Major junctions
- North end: R555 near Ogies
- R544 near Thubelihle R545 at Kriel R580 near Kinross R29 / R546 at Kinross R50 near Brendan Village
- South end: R23 near Greylingstad

Location
- Country: South Africa

Highway system
- Numbered routes of South Africa;
| ← R546 |  | → R548 |

= R547 (South Africa) =

Regional route in South Africa

The R547 is a Regional Route in Mpumalanga, South Africa.

==Route==
Its northern terminus is an intersection with the R555 south-west of Witbank and east of Ogies, just south of the R555's intersection with the N12. It heads eastwards to reach Coalville, where it turns southwards. It then reaches a four-way intersection, where it meets the R544. They switch roads, with the R544 becoming the south-easterly road and the R547 becoming the south-westerly road.

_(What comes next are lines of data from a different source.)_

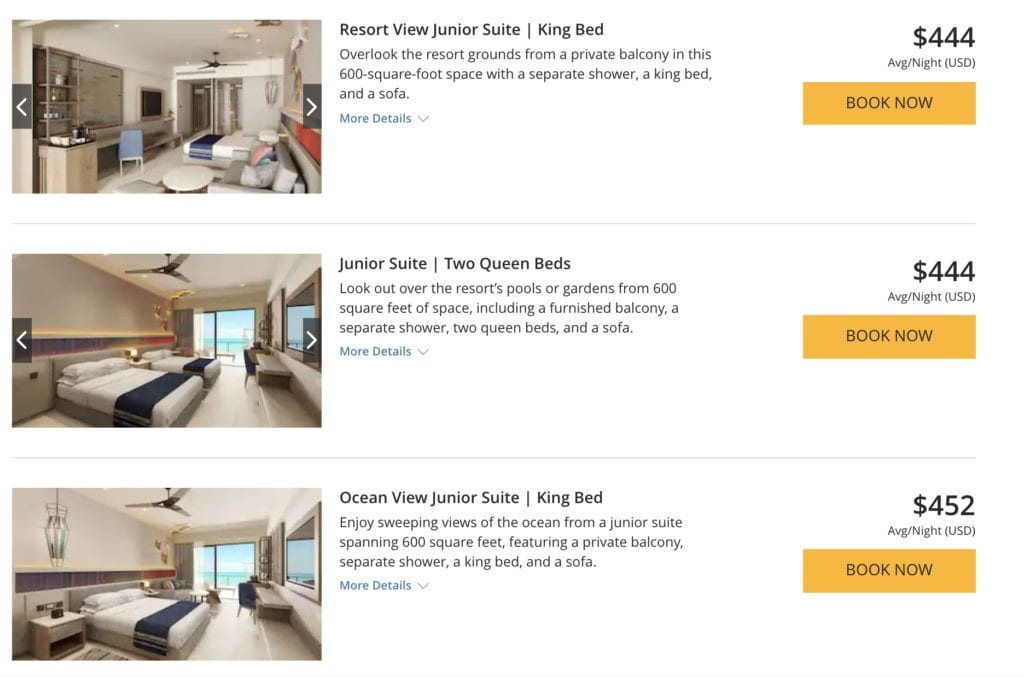1024x677 pixels.
Task: Select the "Junior Suite | Two Queen Beds" heading
Action: (454, 264)
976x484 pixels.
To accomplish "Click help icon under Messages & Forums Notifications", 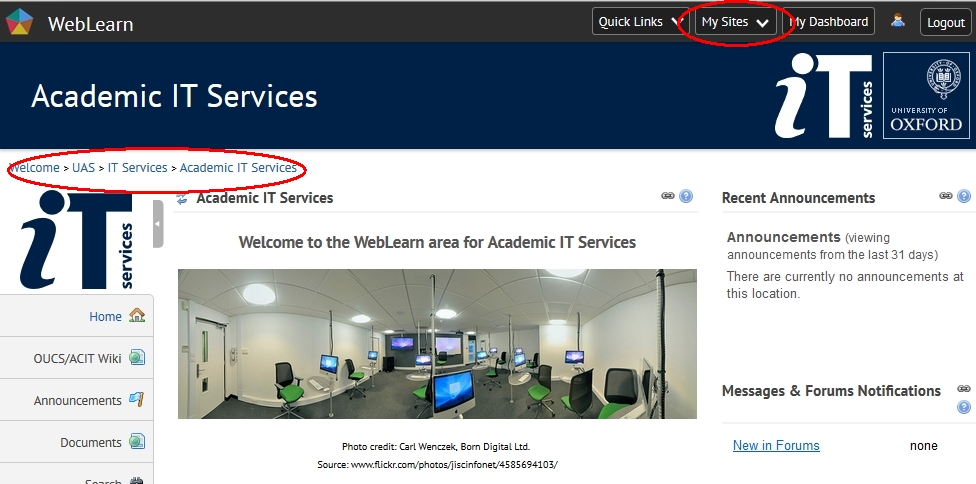I will tap(964, 407).
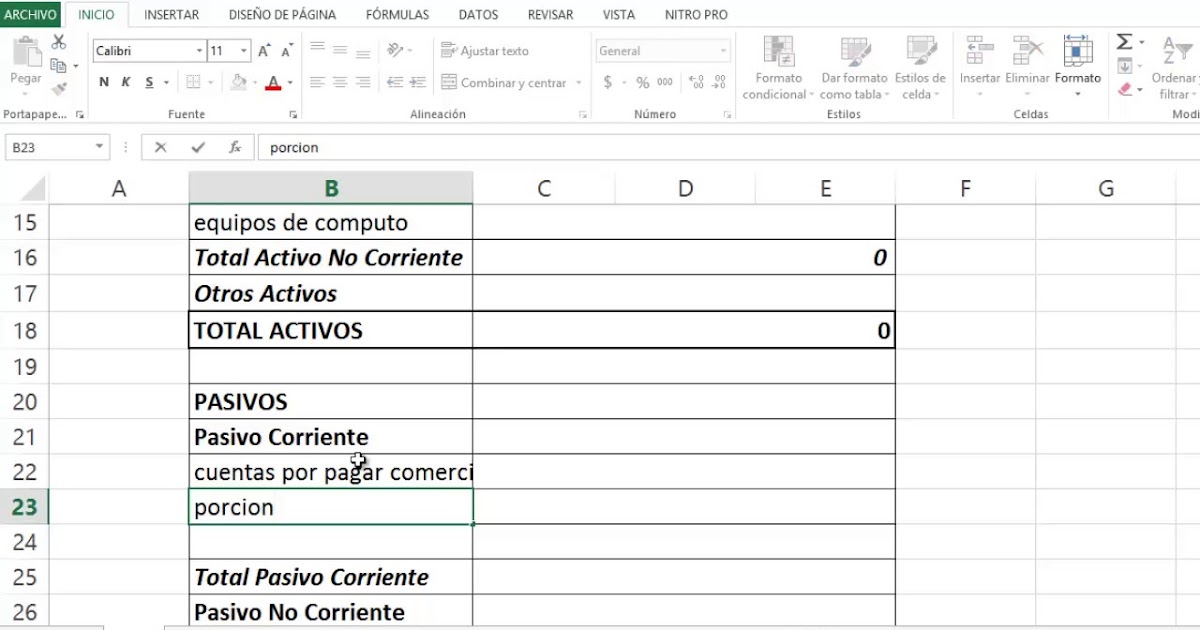Toggle bold formatting with the N icon
Image resolution: width=1200 pixels, height=630 pixels.
[103, 82]
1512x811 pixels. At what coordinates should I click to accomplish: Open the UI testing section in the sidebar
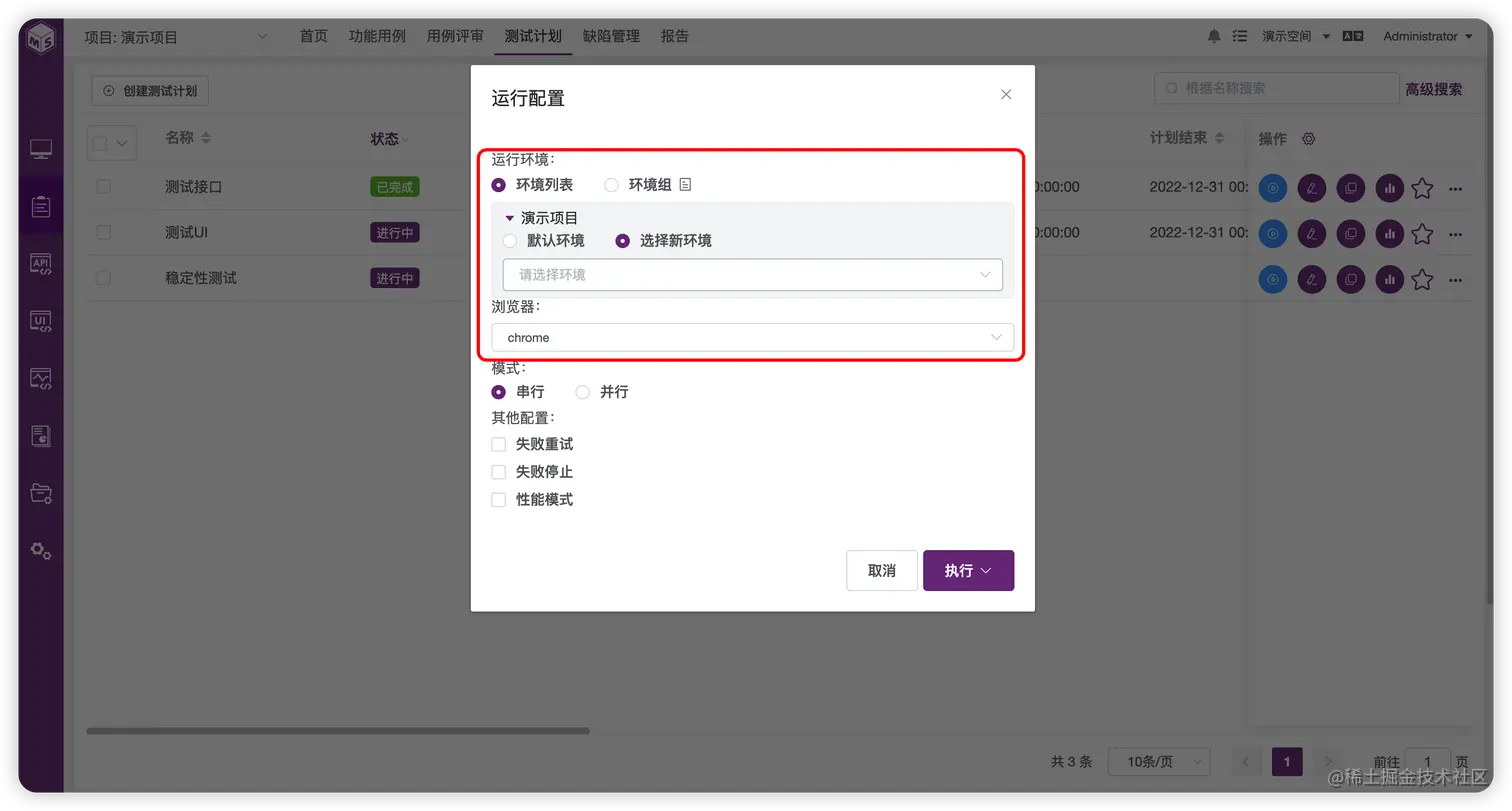39,321
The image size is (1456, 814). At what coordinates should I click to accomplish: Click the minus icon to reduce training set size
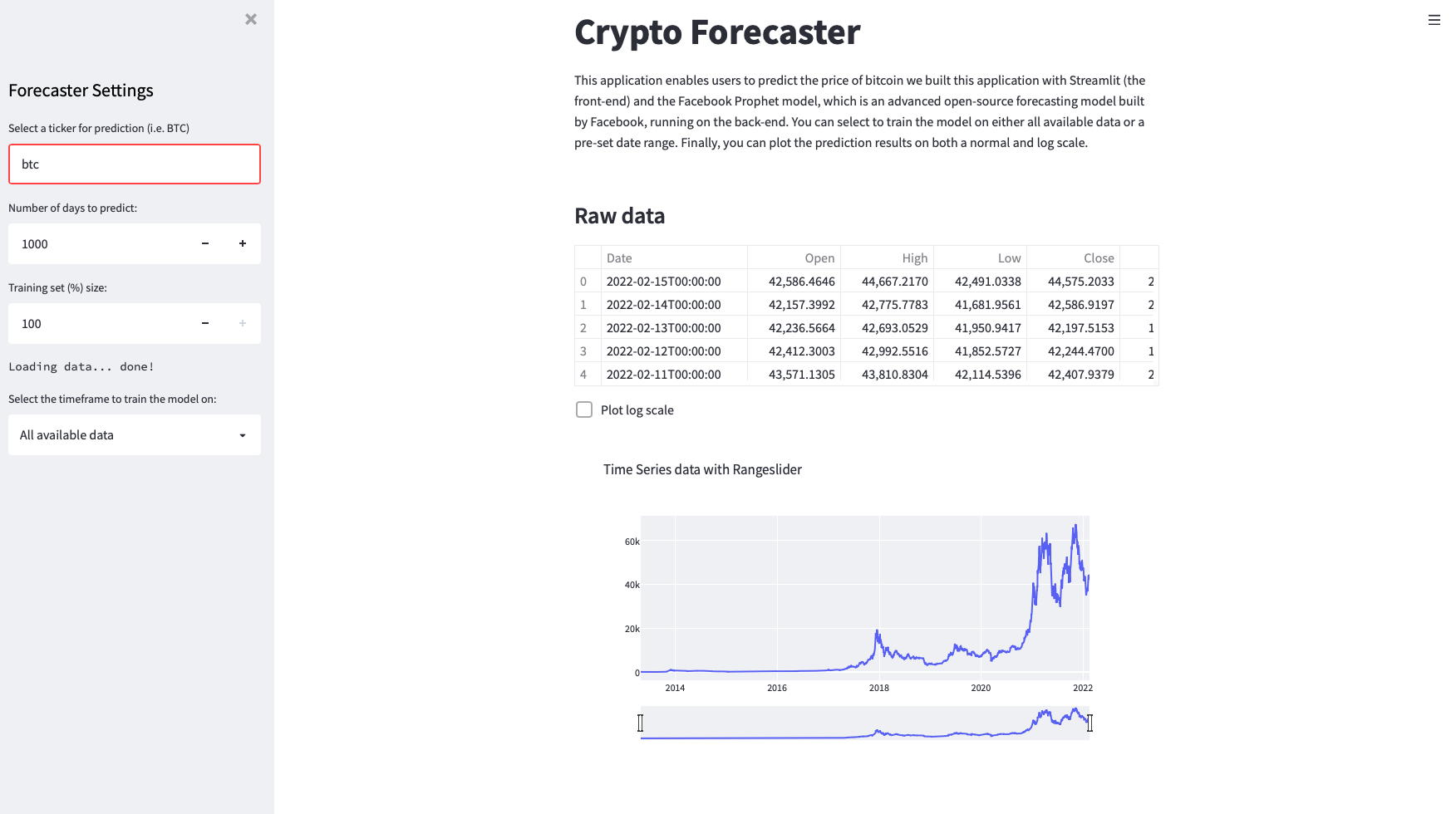point(204,323)
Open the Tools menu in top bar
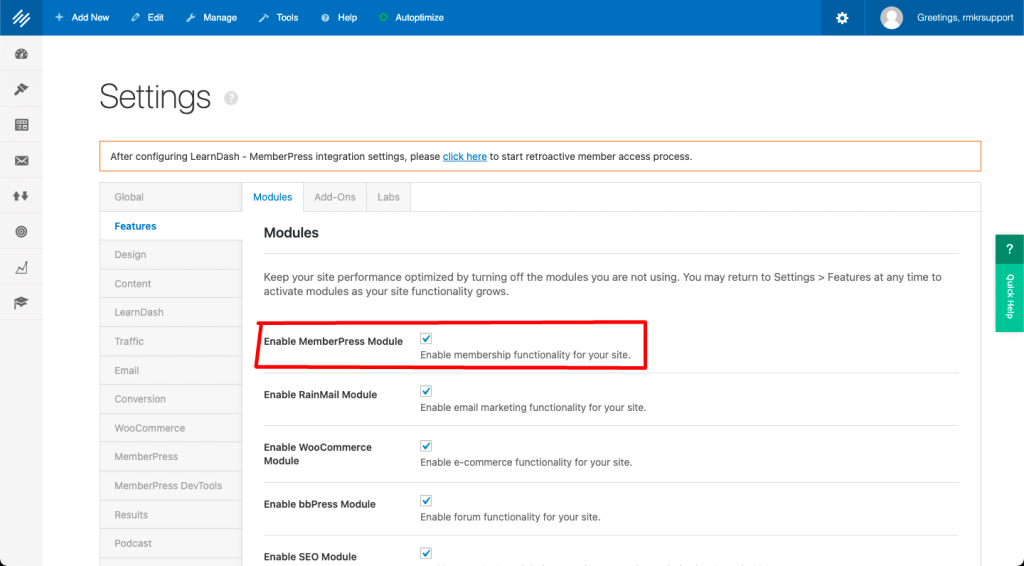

From that intersection, the R547 proceeds to pass through Kriel, where it meets the R545 at a staggered intersection. Continuing south-west, it intersects with the R580 before reaching Kinross. Here, it crosses the R29, thereafter being cosigned briefly with the R546. They diverge just before meeting the N17, with the R547 again heading south-west. It crosses the R50 at a staggered junction, before reaching its southern terminus at an intersection with the R23 between Greylingstad and Standerton.